# First time seller looking for some advice on best practice (selling on VI For Sale Forum)



## Paul Jelfs (Nov 15, 2020)

Hi there,

Was not quite sure where this question should go, so if I have asked in the wrong place please move. 

I am looking to sell for the first time on VI CONTROL board, but have never done it before. 

I have sold lots of music hardware and some software via ebay but never directly on the forum.

As it is a software collection worth potentially hundreds of pounds (Steinberg Iconica Collection) and I have no history with selling here, what is the best way to do it so the seller feels safe and secure buying from me, and in return I do not risk being scammed (giving the license before being paid)? 
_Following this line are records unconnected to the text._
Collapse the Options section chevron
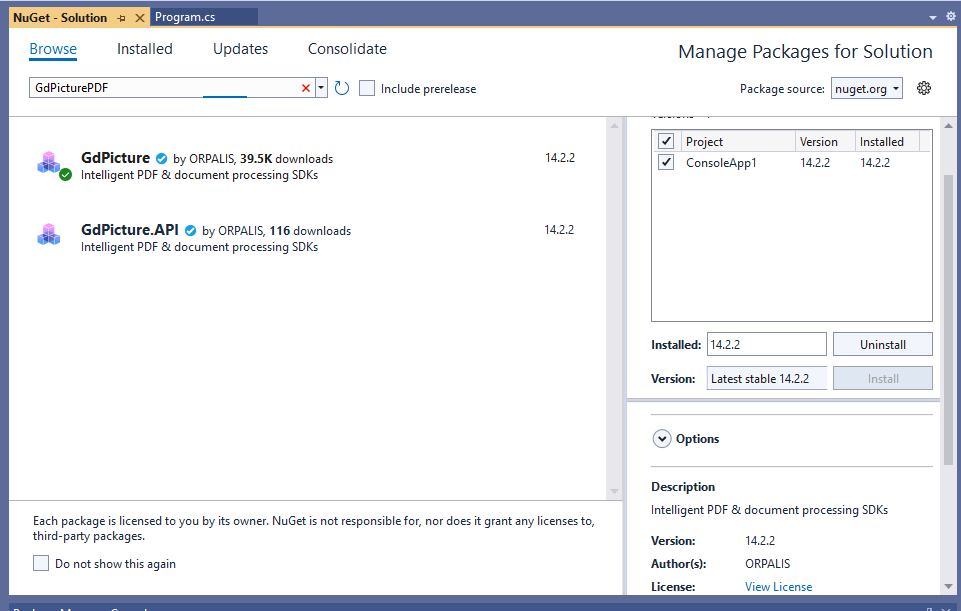This screenshot has width=961, height=611. (x=662, y=438)
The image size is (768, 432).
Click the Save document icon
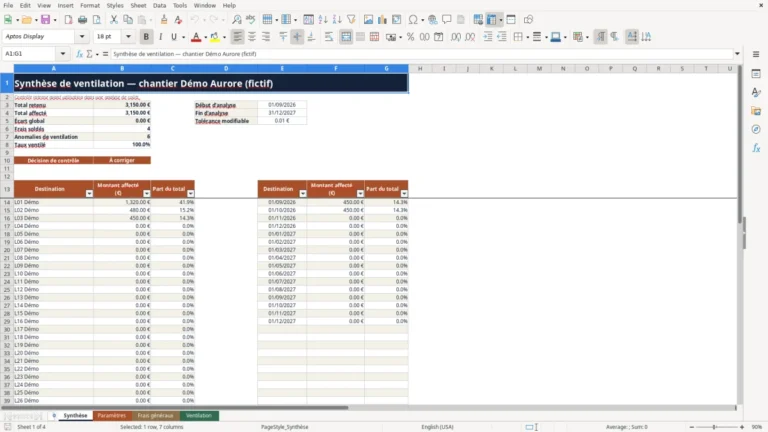pos(46,20)
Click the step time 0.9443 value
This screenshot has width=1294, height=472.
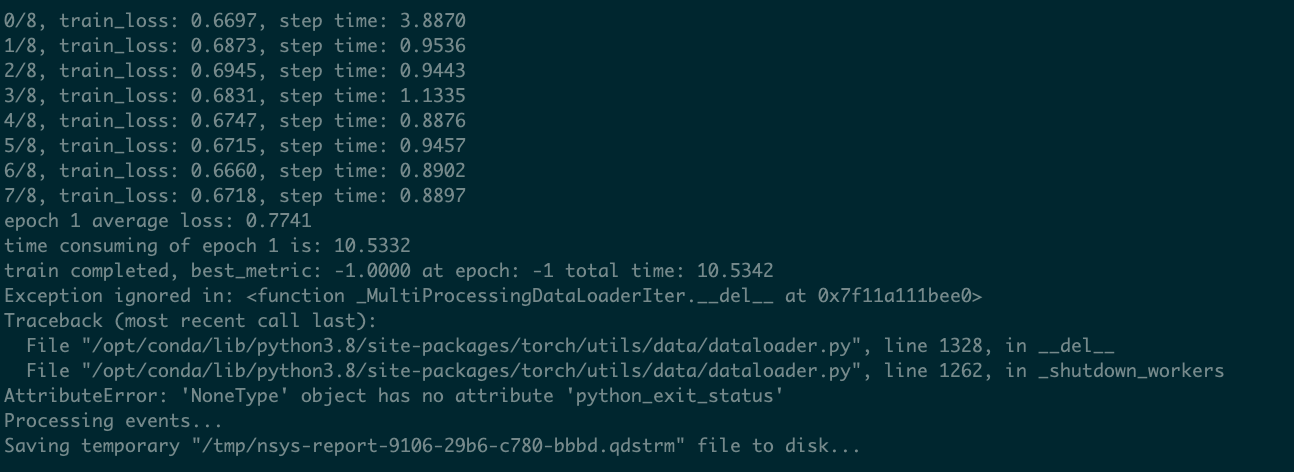coord(433,71)
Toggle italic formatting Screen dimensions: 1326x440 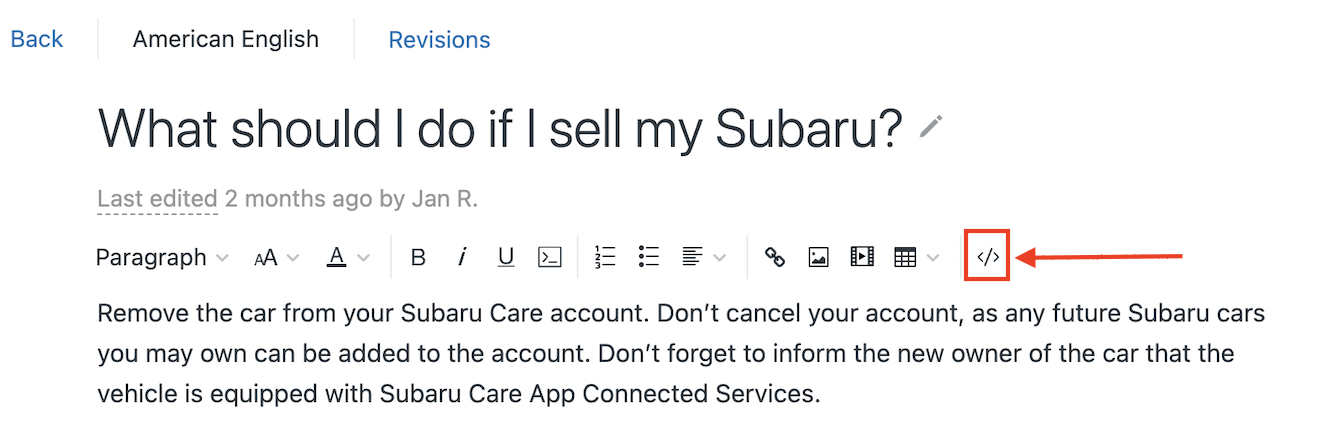(462, 257)
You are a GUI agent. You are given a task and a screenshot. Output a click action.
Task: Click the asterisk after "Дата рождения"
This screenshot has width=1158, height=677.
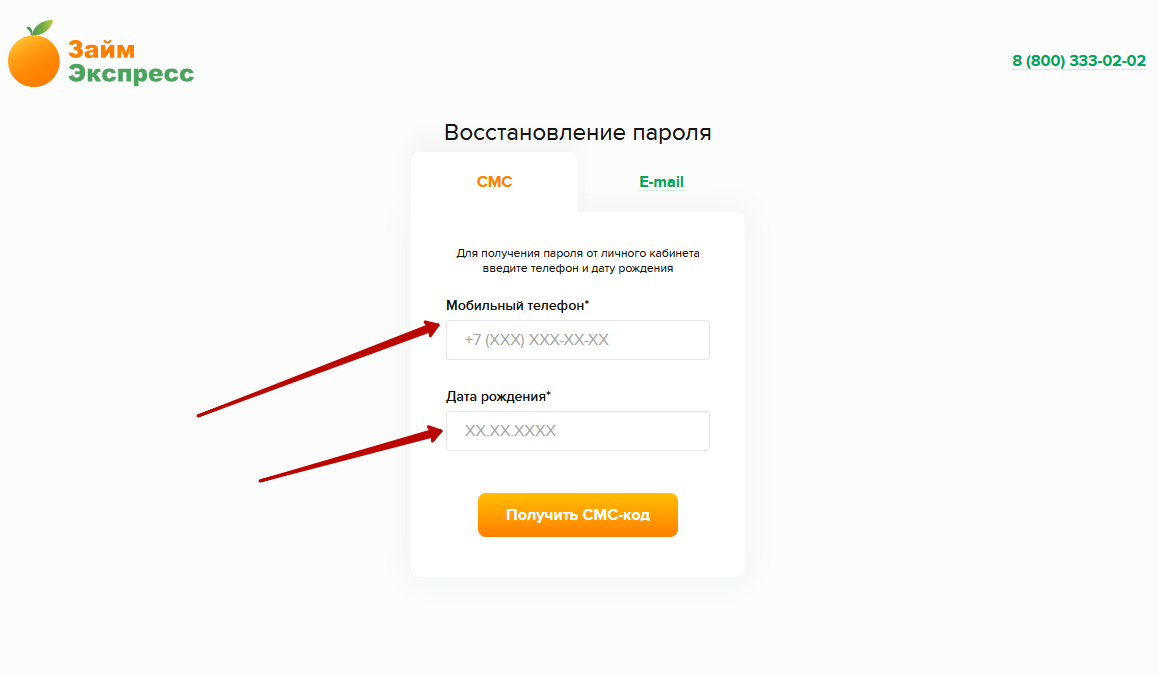pos(549,393)
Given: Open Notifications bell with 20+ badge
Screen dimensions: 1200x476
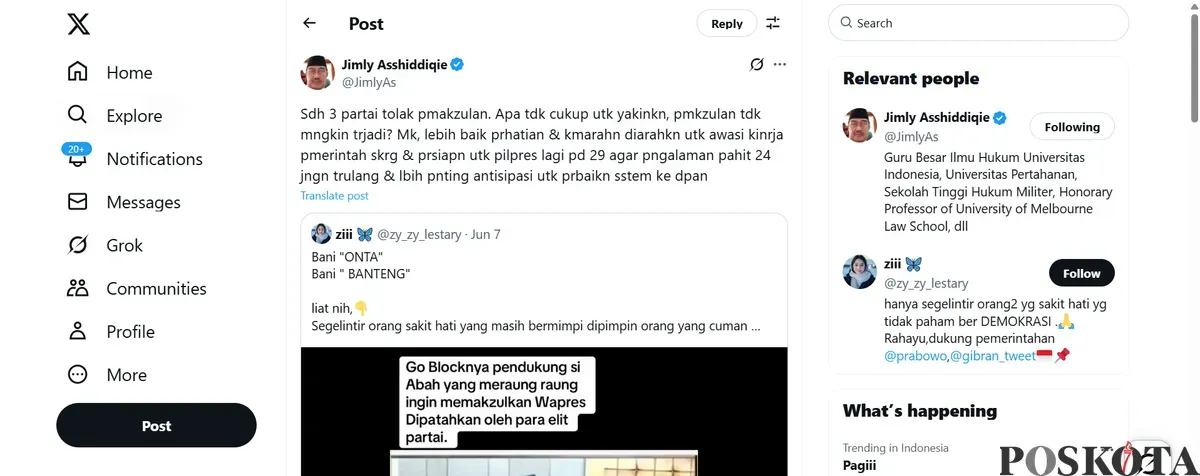Looking at the screenshot, I should coord(77,157).
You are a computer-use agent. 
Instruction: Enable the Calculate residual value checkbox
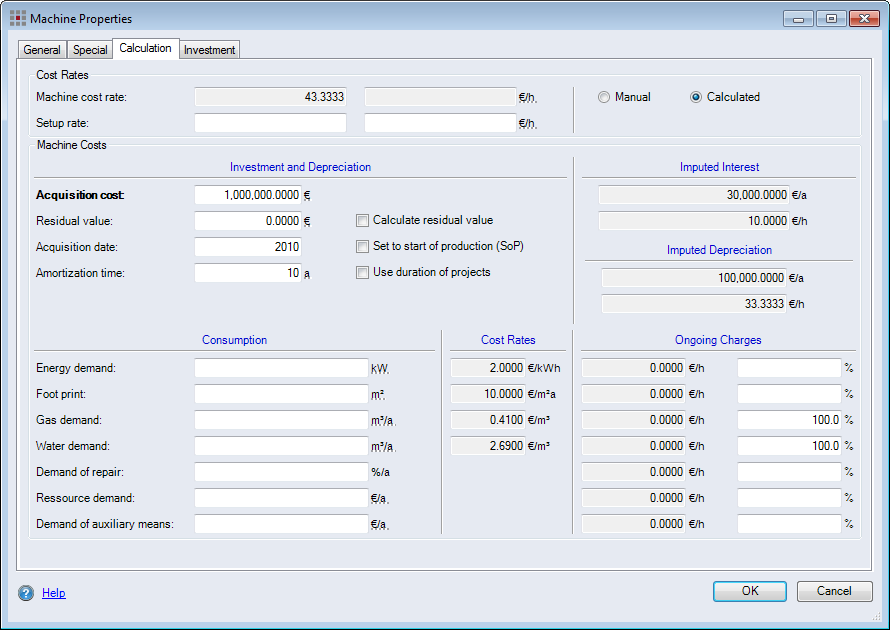[362, 220]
Does selling through paypal give the seller and buyer some protection? I know a couple of members on here that could vouch for me, but having read some of the recent scams that happened in summer with Best Service libraries, I thought I would as on here before putting anything up for sale. 

Any advice would be welcomed. I could sell it through ebay, but the fees involved would make it more expensive for both me and the buyer. 

Cheers PJ


----------



## doctoremmet (Nov 15, 2020)

As one of those who got scammed, I can tell you this. PayPal does offer some protection, but some of us have had to wait for weeks or made one simple mistake in the way they filed their claim and were basically out of options (and money). And NEVER use the Family and Friends option 

So it remains a tricky and delicate subject. Speaking for myself, moving forward I would only ever engage in a transaction with a forum member who has an X number of meaningful posts and with whom I have interacted before on a relevant subject matter, so I know this person “somewhat” to be a real musician and not someone who is merely on here to sell something (like on KnobCloud for instance, where one can easily spot sellers grabbing any and all free Waves plug-in and then selling it for 25 bucks). So every buyer needs to consider at least that. Of course, WTB ads will attract scammers “who happen to have what you’re looking for, so be careful with those. Also be wary of sellers who sell the same plug-in twice haha.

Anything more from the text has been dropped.